Segment Start: Given entries

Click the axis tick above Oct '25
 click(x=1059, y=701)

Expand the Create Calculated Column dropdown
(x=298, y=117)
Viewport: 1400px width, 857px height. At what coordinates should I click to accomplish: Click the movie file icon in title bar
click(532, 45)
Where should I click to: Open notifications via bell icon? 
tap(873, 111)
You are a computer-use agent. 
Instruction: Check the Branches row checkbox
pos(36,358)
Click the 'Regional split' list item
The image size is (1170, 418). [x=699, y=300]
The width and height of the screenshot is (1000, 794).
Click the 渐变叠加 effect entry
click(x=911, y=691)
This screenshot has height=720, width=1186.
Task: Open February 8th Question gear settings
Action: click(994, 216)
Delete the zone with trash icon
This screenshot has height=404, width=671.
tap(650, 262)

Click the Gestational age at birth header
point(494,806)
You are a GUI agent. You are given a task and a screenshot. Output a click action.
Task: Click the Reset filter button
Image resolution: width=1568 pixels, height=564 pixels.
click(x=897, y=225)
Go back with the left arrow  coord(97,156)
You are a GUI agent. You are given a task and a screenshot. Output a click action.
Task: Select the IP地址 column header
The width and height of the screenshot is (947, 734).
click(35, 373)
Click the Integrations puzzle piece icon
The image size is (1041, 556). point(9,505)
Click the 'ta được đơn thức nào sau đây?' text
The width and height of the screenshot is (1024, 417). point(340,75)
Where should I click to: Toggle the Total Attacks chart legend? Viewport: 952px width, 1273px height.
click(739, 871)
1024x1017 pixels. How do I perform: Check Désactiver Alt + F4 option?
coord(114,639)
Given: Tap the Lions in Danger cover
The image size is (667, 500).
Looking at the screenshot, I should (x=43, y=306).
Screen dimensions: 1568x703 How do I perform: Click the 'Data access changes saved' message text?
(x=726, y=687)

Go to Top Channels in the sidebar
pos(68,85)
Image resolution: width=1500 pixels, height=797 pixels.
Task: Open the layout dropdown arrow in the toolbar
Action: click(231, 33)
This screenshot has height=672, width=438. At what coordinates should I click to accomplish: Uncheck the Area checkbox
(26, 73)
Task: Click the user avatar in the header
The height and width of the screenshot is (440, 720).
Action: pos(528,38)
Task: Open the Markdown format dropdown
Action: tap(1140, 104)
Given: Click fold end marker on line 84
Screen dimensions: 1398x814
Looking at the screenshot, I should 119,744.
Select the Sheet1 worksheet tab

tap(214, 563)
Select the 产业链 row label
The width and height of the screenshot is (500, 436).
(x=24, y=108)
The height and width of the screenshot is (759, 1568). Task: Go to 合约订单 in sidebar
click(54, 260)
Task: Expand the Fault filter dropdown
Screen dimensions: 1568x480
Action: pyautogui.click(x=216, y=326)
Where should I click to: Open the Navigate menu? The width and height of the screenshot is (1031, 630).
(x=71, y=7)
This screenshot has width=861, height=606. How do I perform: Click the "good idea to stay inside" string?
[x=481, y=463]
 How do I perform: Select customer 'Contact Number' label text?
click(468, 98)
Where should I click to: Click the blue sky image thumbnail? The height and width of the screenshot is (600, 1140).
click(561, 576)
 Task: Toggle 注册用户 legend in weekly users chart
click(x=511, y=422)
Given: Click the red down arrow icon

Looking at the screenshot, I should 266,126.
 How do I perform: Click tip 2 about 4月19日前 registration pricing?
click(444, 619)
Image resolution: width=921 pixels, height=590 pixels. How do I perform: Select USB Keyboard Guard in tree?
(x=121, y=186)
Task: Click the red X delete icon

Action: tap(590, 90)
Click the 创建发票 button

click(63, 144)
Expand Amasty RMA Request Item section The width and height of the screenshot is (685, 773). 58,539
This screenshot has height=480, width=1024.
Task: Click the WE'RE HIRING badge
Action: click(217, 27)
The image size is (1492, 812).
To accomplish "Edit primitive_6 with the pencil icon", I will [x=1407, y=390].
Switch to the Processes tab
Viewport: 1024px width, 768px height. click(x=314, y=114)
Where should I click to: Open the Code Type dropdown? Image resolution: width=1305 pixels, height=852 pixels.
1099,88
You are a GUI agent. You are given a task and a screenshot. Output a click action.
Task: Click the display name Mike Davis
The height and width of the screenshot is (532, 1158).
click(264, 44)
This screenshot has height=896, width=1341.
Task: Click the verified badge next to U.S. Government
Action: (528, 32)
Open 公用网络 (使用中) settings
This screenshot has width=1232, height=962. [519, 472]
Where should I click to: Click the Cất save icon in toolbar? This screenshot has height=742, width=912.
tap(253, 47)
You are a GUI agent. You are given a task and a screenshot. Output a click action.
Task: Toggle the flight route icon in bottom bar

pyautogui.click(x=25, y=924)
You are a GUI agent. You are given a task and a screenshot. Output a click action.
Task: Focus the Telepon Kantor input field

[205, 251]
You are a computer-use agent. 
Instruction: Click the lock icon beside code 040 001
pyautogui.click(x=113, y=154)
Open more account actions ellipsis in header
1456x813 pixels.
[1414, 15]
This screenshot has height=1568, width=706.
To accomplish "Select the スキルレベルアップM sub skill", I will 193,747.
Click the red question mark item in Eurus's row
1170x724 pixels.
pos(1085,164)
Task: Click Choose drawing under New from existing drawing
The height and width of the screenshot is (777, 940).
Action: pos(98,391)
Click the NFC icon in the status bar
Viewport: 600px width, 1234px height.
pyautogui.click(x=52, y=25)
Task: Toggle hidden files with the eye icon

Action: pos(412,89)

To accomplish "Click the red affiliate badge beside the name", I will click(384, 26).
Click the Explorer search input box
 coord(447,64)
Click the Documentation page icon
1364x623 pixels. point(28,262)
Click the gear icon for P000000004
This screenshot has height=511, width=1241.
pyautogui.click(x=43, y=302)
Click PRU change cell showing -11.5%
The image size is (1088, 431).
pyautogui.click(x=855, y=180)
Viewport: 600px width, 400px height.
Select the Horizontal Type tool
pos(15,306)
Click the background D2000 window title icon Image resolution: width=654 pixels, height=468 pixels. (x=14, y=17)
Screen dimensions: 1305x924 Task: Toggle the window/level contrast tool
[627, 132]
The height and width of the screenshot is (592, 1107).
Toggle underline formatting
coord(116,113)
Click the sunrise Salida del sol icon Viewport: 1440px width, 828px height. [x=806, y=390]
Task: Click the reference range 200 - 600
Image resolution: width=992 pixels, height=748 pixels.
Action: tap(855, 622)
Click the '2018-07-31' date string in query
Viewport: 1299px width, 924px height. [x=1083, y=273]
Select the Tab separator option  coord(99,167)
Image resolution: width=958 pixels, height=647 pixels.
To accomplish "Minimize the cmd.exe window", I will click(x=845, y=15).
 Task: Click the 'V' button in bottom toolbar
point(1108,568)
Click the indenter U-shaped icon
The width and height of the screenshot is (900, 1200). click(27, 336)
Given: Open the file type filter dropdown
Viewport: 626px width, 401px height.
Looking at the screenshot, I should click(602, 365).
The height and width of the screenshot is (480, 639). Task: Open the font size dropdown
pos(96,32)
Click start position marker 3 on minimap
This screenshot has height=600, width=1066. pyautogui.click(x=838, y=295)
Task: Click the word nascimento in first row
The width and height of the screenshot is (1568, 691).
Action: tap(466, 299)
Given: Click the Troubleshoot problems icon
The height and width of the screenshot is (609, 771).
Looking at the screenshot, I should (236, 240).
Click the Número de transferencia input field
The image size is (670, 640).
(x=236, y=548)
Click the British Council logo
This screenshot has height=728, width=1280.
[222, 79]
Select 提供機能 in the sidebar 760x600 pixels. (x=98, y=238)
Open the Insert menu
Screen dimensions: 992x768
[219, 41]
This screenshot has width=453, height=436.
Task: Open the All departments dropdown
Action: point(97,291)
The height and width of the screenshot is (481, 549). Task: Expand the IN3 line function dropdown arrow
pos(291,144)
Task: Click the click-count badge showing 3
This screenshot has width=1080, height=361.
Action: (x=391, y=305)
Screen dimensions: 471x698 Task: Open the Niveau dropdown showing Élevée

Segment End: Given entries

• Activity
Look through the entries above, and wherever a line holds the string "name", copy it.

• The answer
Task: Click the display name Mike Davis
To accomplish "Click the red affiliate badge beside the name", I will click(384, 26).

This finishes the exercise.